Directions for this task -> Exactly as they stand, give the records below again, with no images.

[Records contained in a dataset]

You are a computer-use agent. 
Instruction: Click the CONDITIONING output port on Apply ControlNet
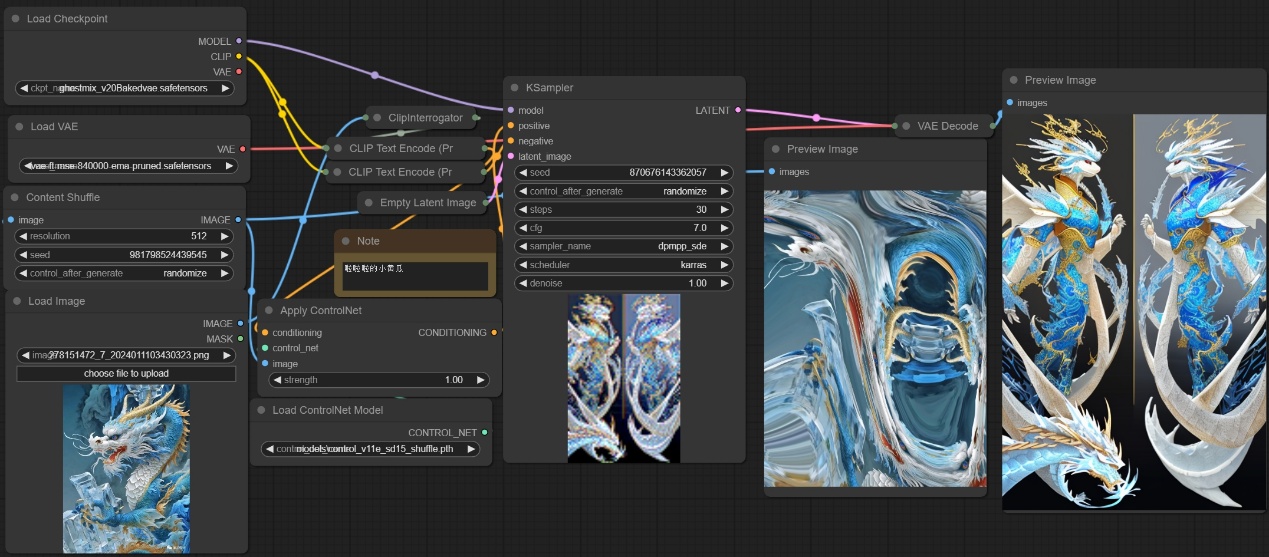click(494, 333)
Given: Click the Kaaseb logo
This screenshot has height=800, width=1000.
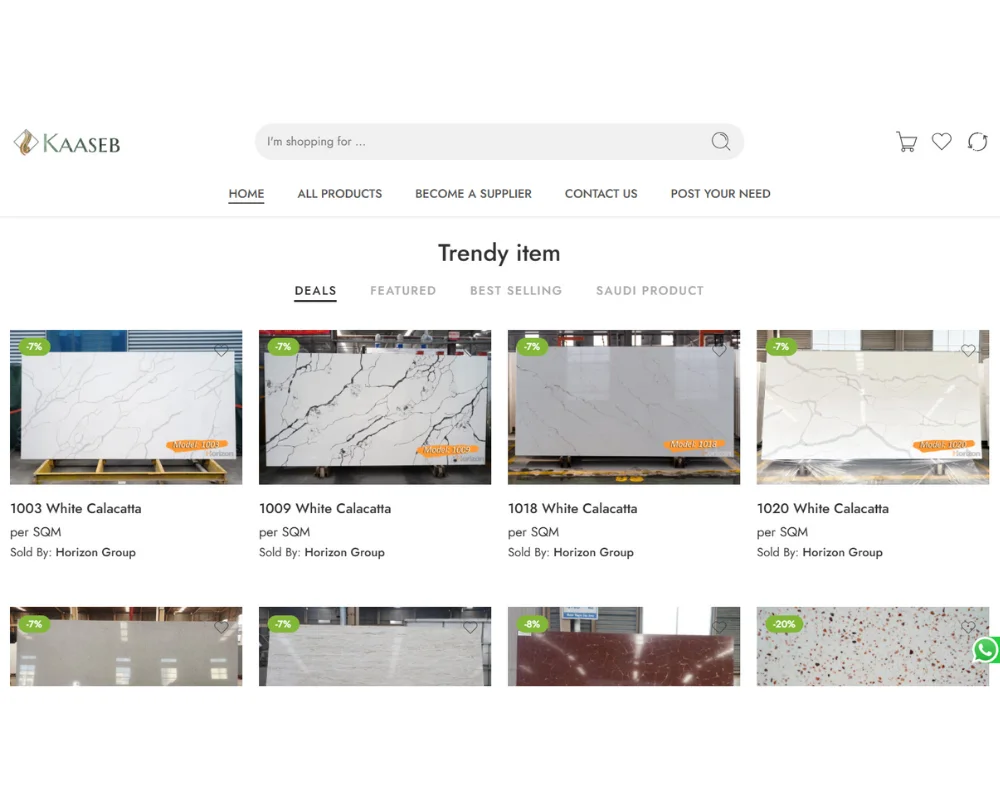Looking at the screenshot, I should 67,143.
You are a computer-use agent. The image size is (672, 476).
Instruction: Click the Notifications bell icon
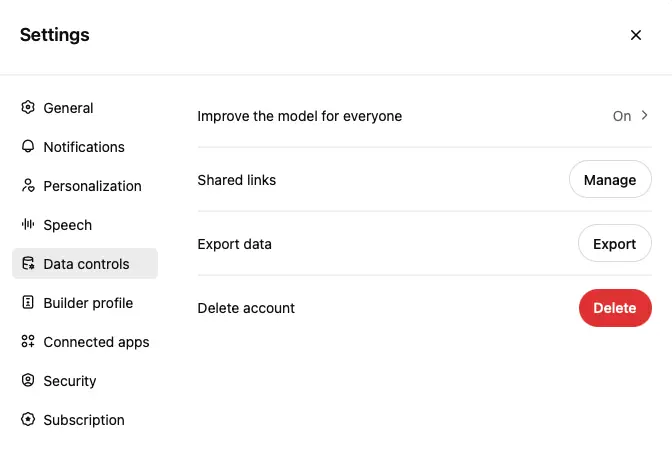pos(28,147)
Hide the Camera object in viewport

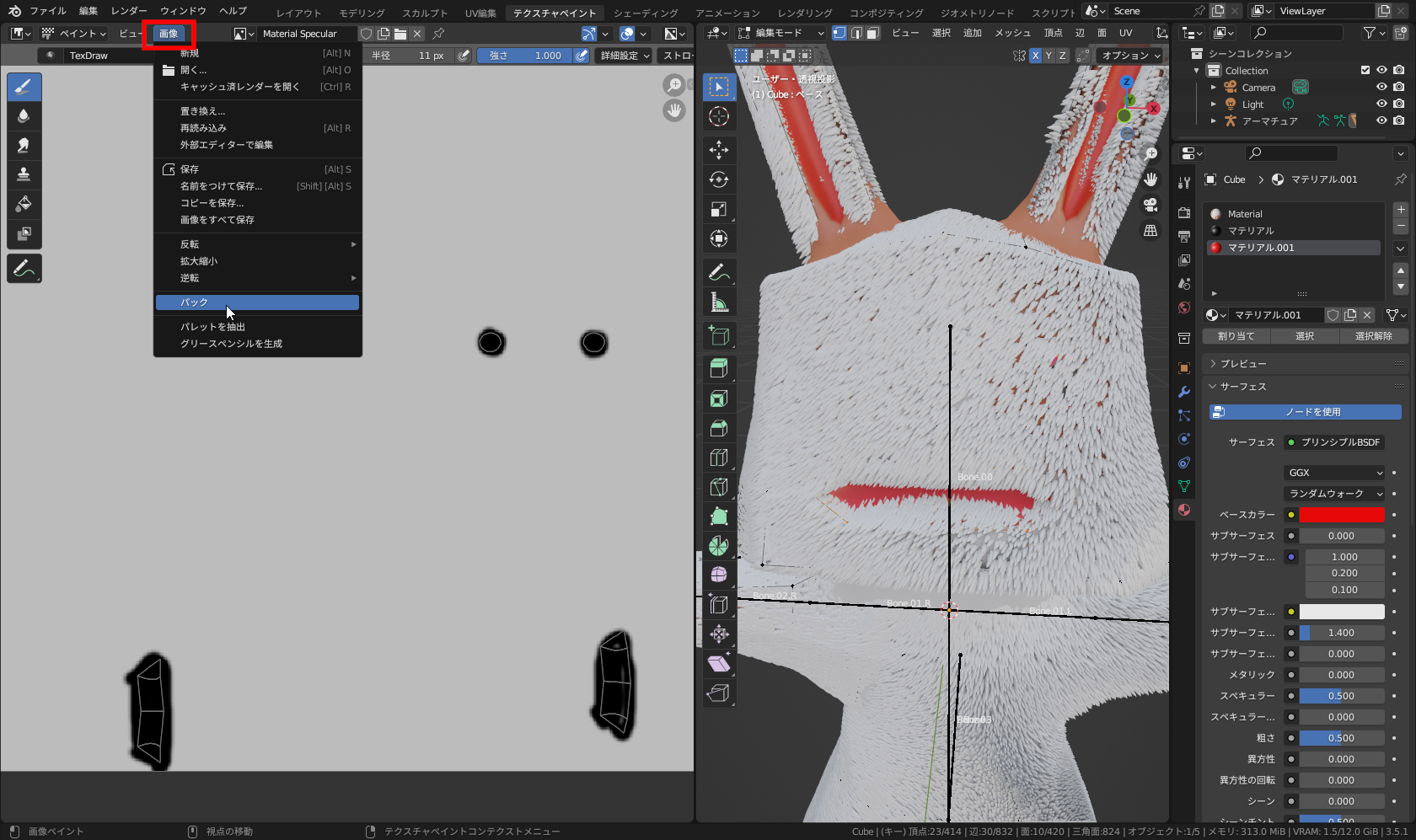click(x=1381, y=87)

Response ->
You are a computer-use agent. 
Instruction: Click the CONDITIONING output port on Apply ControlNet
click(494, 333)
Given: Click the Kaaseb logo
This screenshot has height=800, width=1000.
Looking at the screenshot, I should 67,143.
You are a computer-use agent. The image size is (672, 476).
Instruction: Click the Notifications bell icon
pos(28,147)
Hide the Camera object in viewport

click(x=1381, y=87)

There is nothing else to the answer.